Figure 1. Associative memory task and cell classification. (A) Schematic representation of the task. (B) Table of task conditions, combinations of stimuli, choices and outcomes, and their abbreviations. (C) The coronal section indicating recording sites in hippocampal CA1 (arrow). Each color dots corresponds to the animal identification number. Modified from Paxinos and Watson (2007). (D) Classification of putative interneurons (Int, blue) and putative pyramidal neurons (Pyr, magenta) according to spike width (dashed lines). Spike width was measured by subtracting the time at the troughs from that at the peak of each spike waveform (arrow lines). (E) Comparison of mean firing rates between putative pyramidal neurons (n = 207) and interneurons (n = 99; two-sample t-test; p = 1.51 × 10^–8) ***p < 0.001.

Behavioral Task

Rats were trained in an associative memory task with tones, where they were required to associate tone pitches (high and low) and port locations (right and left). At the start of each trial, the port in the back wall was lighted on, and a high or low tone was randomly presented when the rat poked its snout into the port. Subsequently, the light of the port in the back wall turned off, and the right and left ports in the front wall were lighted on. When the tone was high, it was correct for the rat to poke its snout into the right port. When the tone was low, the correct response was to choose the left port. Immediately after the choice response, the light of the ports in the front wall turned off. A food pellet was delivered into the pellet magazine along with a buzzer noise when the rat made the correct choice (Figure 1A), and then the port in the back wall was lit again to start the next trial. When the rat chose incorrect ports, a time out was imposed, and the lighting on the back wall port to start the next trial was delayed for 5 s. When the rat did not choose either the right or left port for 10 s, the current trial was canceled.

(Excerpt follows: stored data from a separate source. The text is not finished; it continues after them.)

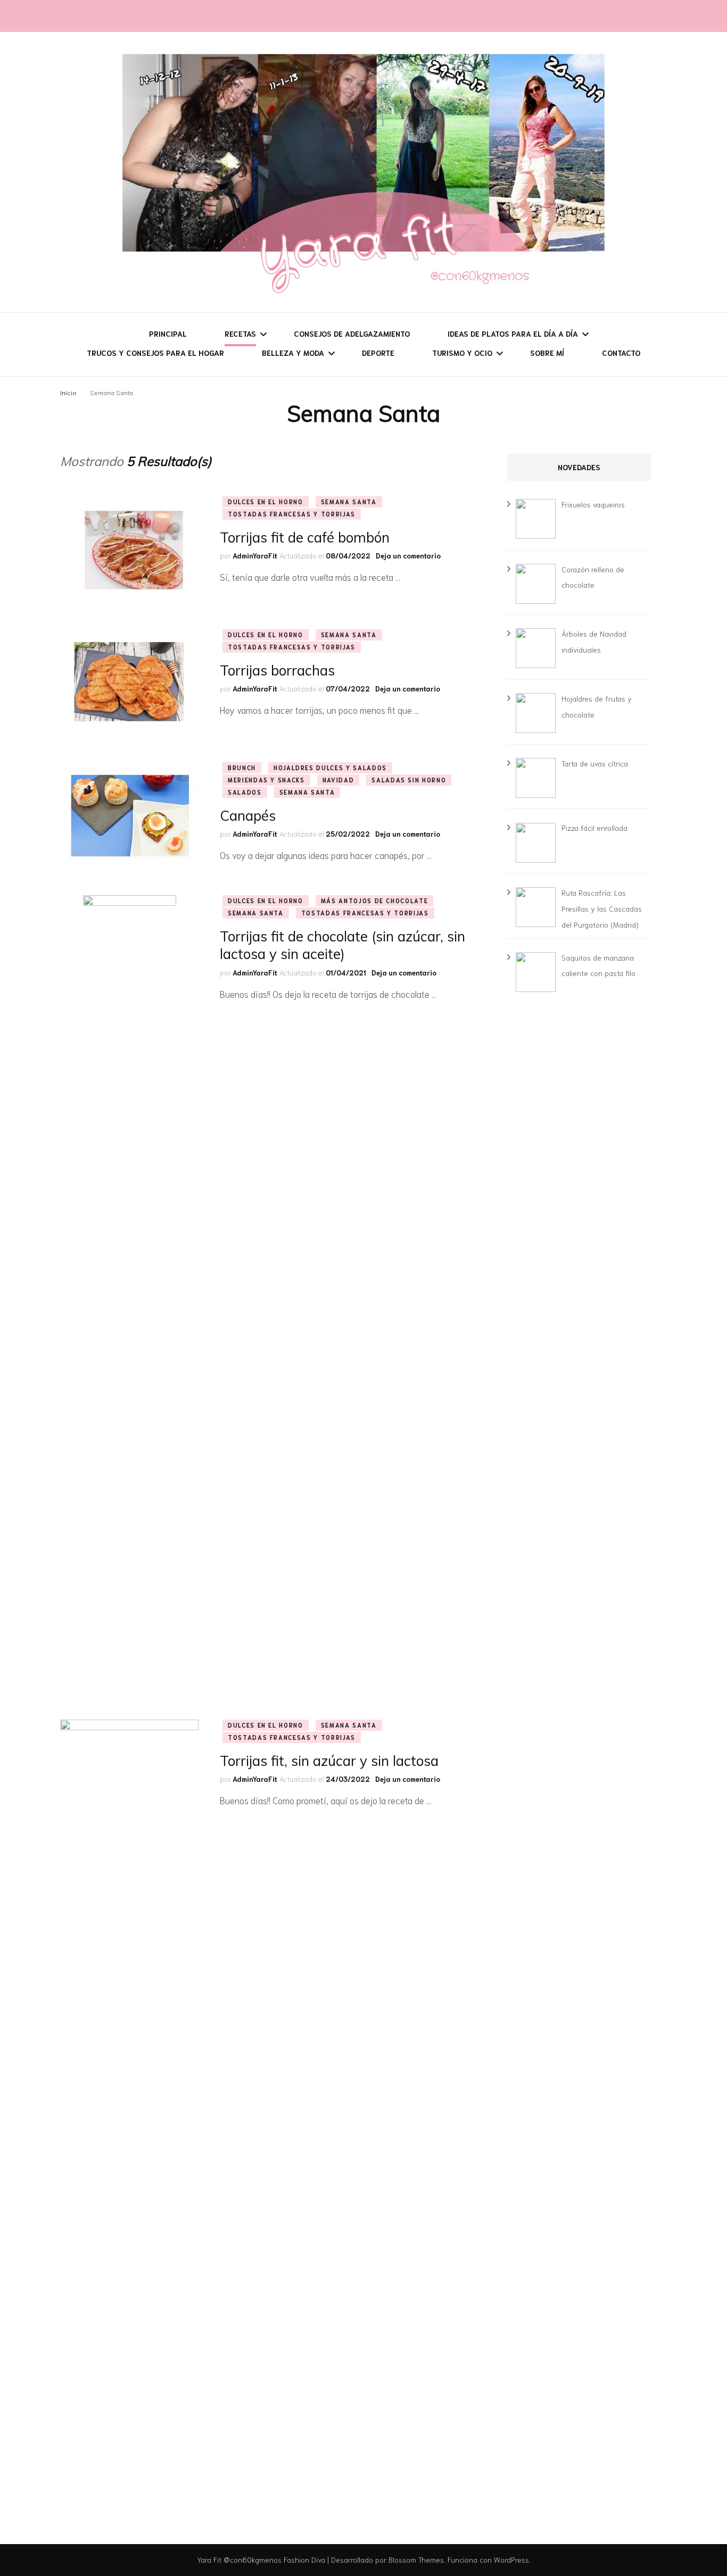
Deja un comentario (408, 555)
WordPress (511, 2559)
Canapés (248, 815)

Rats were trained with 1 and 3 kHz tone stimuli until the accuracy reached over 80%. After completion of the training, the rats underwent surgery for electrodes implantation. A week after the surgery, the rats were trained in the same task, but the tone stimuli were 6 and 10 kHz. They were trained until the choice accuracy was over 80%, and we recorded neural activity during the training process. Each training session consisted of 150–200 trials per day.

Surgery

The surgical procedure was almost identical to that of previous studies (Ohnuki et al., 2020; Osako et al., 2021). Rats were anesthetized with 2.5% isoflurane before surgery and were maintained throughout the surgical procedure. We monitored the body temperature and depth of anesthesia as needed. An eye ointment was used to keep the eyes moistened throughout the surgery. A craniotomy was performed over the right hippocampal (AP, -3.2 to -3.0 mm, ML, 2.2 to 2.5 mm relative to the bregma, 1.5 mm below the brain surface), and custom-designed tetrodes attached to a microdrive were vertically implanted using a stereotactic manipulator. A stainless steel screw was placed over the cerebellum and served as the ground during recording.

Recording

For each rat, eight tetrodes composed of four tungsten wires (12.5 μm, California Fine Wire, Grover Beach, CA, United States) were used for the extracellular recordings. Each tetrode was covered by a polyimide tube (A-M Systems, Sequim, WA, United States) and placed at a 100 μm separation. The tip impedance was 200–1,000 kΩ at 1 kHz. The signals were recorded using a head stage (Intan Technologies, United States) and a multichannel electrophysiology acquisition board (Open Ephys, Cambridge, MA, United States) at a sampling rate of 30 kHz and bandpass filtered between 0.3 and 6 kHz. The mean activity of all tetrodes was used as a reference. During a week of postsurgical recovery, the tetrodes were advanced by 20 μm per day until firing from some cells was observed. We did not move the tetrodes during the training of the rats to record the same cell population throughout the training process.

Histology

After the experiment, each rat was anesthetized with sodium pentobarbital and perfused with phosphate-buffered saline and 4% paraformaldehyde. The brain was removed and post-fixed in 4% paraformaldehyde, and 50 μm coronal sections of the brain were prepared to confirm the recording sites.

Data Analysis

Spike sorting analyses were performed using MATLAB (MathWorks, Natick, MA, United States). To detect single neuron activity, the spikes were manually clustered with MClust (A.D. Redish) in MATLAB. Only neurons that met the following criteria were included for further analyses: (1) spikes with sufficient isolation quality (isolation distance ≥ 15); (2) spikes with reliable refractory periods (violations were less than 1% of all spikes).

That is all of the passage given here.